Facing discrimination in the years following independence, Tamils who have inhabited the island’s north-east for centuries, resorted to an armed struggle, in which India rather unwisely associated with armed Tamil groups in the 1980s. Nevertheless, the 1987 India-Sri Lanka Accord provided substantive autonomy to the Tamil-dominated north.

This Agreement’s provisions were enacted as the 13th Amendment to the Sri Lanka Constitution. India, thus, has a historical role and responsibility in facilitating the devolution of powers to the Tamil-majority northern province.

MOOD IN TAMIL NADU

After the ethnic conflict became an armed insurrection in the 1980s, sentiments in Tamil Nadu were inflamed. While the AIADMK under M. G. Ramachandran initially backed the Liberation Tigers of Tamil Eelam (LTTE), the DMK-led by M. Karunanidhi, chose to back the rival Tamil Eelam Liberation Organisation (TELO). Karunanidhi strongly condemned Prabhakaran for assassinating TELO leader Sri Sabarathinam in 1985.

While he later proclaimed that Prabhakaran was not a terrorist, he asserted in October 2012 that India cannot forgive the LTTE for the assassination of Rajiv Gandhi. This recent statement came after the culmination of the bloody civil war in 2010, when Prabhakaran was killed.
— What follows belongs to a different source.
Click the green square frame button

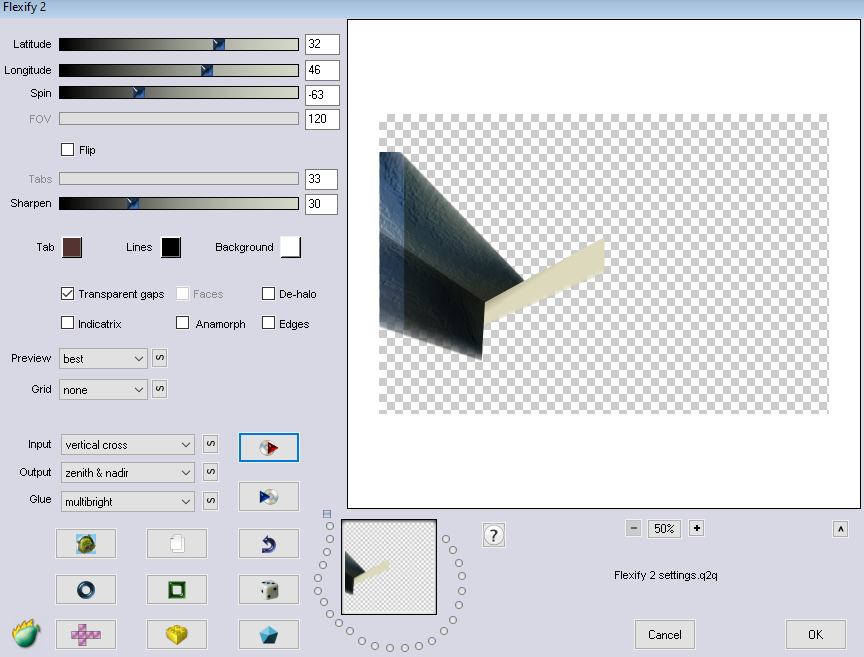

In the meantime, Chief Minister J. Jayalalithaa moved swiftly to up the ante on the horrendous deaths in the last days of the Sri Lankan ethnic conflict. Impartial international observers, however, acknowledge that while there were excesses by the Sri Lankan armed forces, the LTTE could not be exempt from blame, because of its use of civilians as human shields — a tactic it regularly used against the IPKF in 1987-88.

The DMK responded by organising mass agitations, demanding that India should take the lead in getting Colombo condemned for “genocide”.
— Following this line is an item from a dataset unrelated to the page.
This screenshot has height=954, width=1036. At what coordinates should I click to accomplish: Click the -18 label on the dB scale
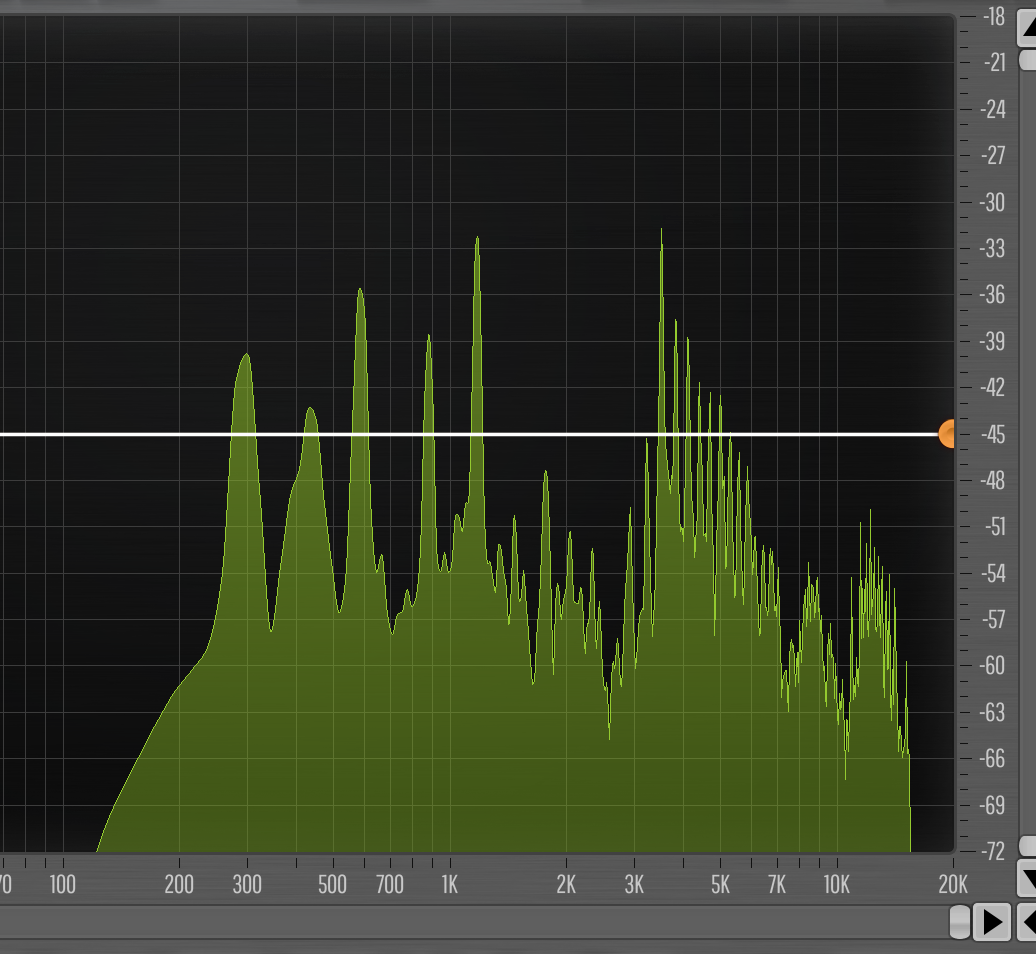click(993, 16)
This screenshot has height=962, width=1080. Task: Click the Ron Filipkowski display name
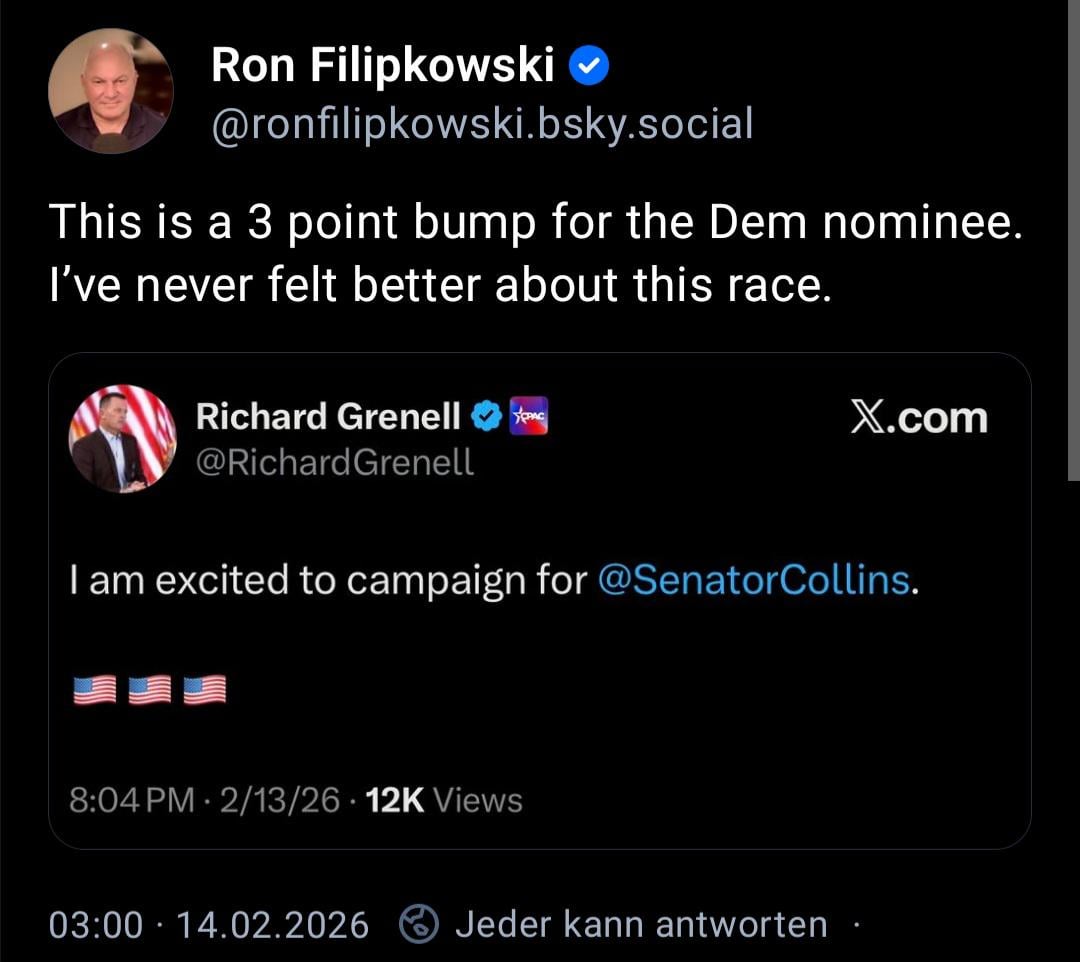coord(382,66)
FOREIGN POLICY COMPULSIONS

Given the present domestic environment, New Delhi is having a difficult time getting Colombo to ease up on its military presence and organise free and fair elections in the Tamil-dominated north. With the Congress Party lacking a leadership with a mass base in Tamil Nadu, New Delhi is unable to explain to the people of the State as to why reason has to prevail over emotions in the conduct of foreign policy.
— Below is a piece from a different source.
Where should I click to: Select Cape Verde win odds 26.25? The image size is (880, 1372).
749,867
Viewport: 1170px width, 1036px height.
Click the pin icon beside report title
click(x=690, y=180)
It was just not understood in Tamil Nadu that however hard New Delhi might have tried in the United Nations Human Rights Council (UNHRC), any Resolution moved by India describing Sri Lankan actions as “genocide”’ would not have picked up even five votes in the 47-member UNHCR. South Korea was the only Asian country, apart from India, to support the Washington-backed UNHCR Resolution. Even Japan abstained.

The US alone was capable of getting its nuanced Resolution passed and that too with only 25 out of 47 members voting in its favour. Washington was in no mood to accommodate even minor Indian amendments.

Carried away by the overblown propaganda of Sri Lankan Tamil expatriates from countries such as the US, Canada and the UK, the main political players in the State are advocating a course of action, which will leave India with no leverage to influence events in Sri Lanka.

WRONG UNDERSTANDING

The presumption of those wanting to get Sri Lanka condemned appears to be that a small neighbour will just crumble before the power of big, neighbouring India. They fail to understand the complexities of the present world and the limitations of power, even of the high and mighty. The mighty US now finds that use of power, or coercion is challenged by countries in its neighbourhood, ranging from Cuba and Venezuela to Brazil and Argentina. China cannot restrain Vietnam from balancing its power through links with the US, Japan and India. Russia cannot raise a finger against former Soviet Republics in its neighbourhood asserting their independence.

Those in Tamil Nadu, demanding an Indian economic boycott of Sri Lanka and withdrawal from power and infrastructure projects there, mistakenly believing that Sri Lanka cannot manage without us, forget that there will be Chinese, Japanese, South Korean and ASEAN bidders ready to joyously replace us.

Moreover, if Sri Lankans start doubting our intentions, they will only further strengthen their already well-equipped and battle-hardened armed forces, with Chinese equipment, to counter external meddling. We are already isolated in Asia, because rhetoric is prevailing over reason on how to handle developments in Sri Lanka. .

DEVOLUTION OF POWER

There are two important tasks New Delhi needs to concentrate on. First, reconstruction and rehabilitation in the northern province need to be intensified. Second, the Sri Lankan Government and the recalcitrant Tamil National Alliance in Sri Lanka have to be persuaded to sit together and agree on measures to suitably implement the 13th Amendment of the Sri Lankan Constitution, to effectively empower the Government and Provincial Legislature in the North after elections in September 2013.

Sri Lanka, in turn, would be well advised to thin out the intrusive presence of its military in its embattled north.